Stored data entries

═══

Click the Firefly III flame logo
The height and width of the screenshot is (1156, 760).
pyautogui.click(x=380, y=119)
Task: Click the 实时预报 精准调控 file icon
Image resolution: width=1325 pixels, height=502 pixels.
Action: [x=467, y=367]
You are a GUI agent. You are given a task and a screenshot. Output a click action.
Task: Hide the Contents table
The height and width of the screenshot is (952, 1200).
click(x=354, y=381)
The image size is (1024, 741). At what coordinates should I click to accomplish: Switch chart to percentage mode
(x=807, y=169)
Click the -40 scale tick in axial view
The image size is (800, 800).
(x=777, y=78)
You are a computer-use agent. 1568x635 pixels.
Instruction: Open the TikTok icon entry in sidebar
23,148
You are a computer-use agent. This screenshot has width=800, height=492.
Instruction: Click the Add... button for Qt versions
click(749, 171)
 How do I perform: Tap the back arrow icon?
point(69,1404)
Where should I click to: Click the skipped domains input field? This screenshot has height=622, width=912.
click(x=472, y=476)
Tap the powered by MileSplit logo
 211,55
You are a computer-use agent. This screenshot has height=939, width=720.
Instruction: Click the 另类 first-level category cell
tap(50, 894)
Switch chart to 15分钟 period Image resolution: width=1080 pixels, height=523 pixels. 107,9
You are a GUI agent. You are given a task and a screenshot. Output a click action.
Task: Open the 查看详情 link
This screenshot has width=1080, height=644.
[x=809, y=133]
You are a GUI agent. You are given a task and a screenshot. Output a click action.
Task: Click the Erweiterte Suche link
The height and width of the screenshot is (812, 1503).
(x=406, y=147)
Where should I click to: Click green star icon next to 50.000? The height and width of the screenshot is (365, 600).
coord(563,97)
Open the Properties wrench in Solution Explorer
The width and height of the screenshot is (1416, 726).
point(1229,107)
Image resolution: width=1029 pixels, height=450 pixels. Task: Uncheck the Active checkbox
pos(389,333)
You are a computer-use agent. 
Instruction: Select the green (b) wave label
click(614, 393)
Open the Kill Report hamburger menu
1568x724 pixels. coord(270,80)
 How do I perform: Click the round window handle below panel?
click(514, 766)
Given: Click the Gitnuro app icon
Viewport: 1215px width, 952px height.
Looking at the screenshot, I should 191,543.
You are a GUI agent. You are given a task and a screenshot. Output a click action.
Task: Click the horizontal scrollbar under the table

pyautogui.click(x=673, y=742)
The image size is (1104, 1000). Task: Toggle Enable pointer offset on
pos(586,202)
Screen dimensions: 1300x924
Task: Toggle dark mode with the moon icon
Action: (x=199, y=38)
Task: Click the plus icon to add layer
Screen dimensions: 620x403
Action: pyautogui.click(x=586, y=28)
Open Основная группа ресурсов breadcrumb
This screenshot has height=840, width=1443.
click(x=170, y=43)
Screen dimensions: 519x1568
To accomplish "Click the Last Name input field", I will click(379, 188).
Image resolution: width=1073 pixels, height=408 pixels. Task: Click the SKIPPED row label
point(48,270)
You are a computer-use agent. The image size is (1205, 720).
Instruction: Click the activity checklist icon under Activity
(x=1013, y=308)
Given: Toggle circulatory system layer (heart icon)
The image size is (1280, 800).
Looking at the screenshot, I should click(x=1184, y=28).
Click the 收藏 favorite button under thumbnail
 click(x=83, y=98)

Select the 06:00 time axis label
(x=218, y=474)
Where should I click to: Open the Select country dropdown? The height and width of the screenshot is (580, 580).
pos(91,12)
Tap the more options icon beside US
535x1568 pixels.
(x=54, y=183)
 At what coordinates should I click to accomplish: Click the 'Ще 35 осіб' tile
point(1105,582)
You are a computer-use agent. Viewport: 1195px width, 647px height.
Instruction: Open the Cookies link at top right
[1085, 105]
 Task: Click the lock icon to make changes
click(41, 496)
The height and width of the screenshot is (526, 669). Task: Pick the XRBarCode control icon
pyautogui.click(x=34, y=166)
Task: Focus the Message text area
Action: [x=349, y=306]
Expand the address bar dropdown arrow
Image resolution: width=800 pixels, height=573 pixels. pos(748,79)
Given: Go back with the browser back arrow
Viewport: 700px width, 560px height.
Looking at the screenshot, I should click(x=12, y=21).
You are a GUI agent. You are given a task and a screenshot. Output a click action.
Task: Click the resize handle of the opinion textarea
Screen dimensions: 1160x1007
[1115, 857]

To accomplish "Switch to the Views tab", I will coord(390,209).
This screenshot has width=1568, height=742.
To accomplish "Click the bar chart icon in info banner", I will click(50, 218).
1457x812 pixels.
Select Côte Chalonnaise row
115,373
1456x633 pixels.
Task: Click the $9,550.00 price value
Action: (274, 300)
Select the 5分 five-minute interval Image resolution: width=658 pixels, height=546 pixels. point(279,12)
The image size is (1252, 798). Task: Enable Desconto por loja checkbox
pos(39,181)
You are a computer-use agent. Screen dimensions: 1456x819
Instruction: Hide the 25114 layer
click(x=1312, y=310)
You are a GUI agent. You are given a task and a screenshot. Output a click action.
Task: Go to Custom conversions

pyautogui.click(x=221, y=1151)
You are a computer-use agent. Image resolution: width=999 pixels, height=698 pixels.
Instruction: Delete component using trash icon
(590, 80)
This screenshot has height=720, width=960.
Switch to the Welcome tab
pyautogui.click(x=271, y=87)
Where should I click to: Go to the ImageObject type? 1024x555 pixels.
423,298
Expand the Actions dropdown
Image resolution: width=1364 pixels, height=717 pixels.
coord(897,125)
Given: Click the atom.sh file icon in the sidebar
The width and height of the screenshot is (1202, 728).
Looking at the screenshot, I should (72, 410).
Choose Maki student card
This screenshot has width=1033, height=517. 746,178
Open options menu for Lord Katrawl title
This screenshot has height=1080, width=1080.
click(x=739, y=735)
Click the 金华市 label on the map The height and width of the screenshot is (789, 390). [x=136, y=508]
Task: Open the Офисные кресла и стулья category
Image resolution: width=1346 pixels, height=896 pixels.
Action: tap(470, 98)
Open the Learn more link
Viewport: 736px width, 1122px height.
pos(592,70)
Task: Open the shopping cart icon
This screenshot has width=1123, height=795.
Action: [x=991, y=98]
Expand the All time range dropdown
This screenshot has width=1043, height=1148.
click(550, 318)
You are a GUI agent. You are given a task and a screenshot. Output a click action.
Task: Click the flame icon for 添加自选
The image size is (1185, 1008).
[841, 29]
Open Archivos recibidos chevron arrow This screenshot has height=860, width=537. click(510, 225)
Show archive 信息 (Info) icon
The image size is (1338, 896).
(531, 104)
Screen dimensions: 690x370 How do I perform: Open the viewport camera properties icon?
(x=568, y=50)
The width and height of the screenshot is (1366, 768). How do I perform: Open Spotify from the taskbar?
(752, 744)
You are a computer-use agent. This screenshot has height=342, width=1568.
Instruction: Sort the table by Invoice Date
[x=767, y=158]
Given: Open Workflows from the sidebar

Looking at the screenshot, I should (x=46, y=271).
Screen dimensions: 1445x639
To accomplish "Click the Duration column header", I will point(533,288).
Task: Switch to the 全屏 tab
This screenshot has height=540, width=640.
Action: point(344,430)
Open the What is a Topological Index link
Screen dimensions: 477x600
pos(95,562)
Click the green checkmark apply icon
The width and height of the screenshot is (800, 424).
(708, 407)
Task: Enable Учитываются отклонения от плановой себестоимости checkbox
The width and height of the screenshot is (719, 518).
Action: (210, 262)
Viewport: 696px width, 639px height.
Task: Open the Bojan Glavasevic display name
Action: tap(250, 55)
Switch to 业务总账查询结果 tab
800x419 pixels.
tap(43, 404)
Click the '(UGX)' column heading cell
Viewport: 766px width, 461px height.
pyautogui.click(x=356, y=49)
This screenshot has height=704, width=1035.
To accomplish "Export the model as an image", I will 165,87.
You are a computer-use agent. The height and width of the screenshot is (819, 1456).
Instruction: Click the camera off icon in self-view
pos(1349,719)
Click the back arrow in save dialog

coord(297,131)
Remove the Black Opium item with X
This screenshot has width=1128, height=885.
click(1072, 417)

═══

- Work request -
Look above for the line holding "The image size is (1338, 896).", then set down exactly that line and every line after it up to and including the line holding "has height=342, width=1568.", with nothing else.

- Task solution -
The image size is (1338, 896).
(531, 104)
Screen dimensions: 690x370 How do I perform: Open the viewport camera properties icon?
(x=568, y=50)
The width and height of the screenshot is (1366, 768). How do I perform: Open Spotify from the taskbar?
(752, 744)
You are a computer-use agent. This screenshot has height=342, width=1568.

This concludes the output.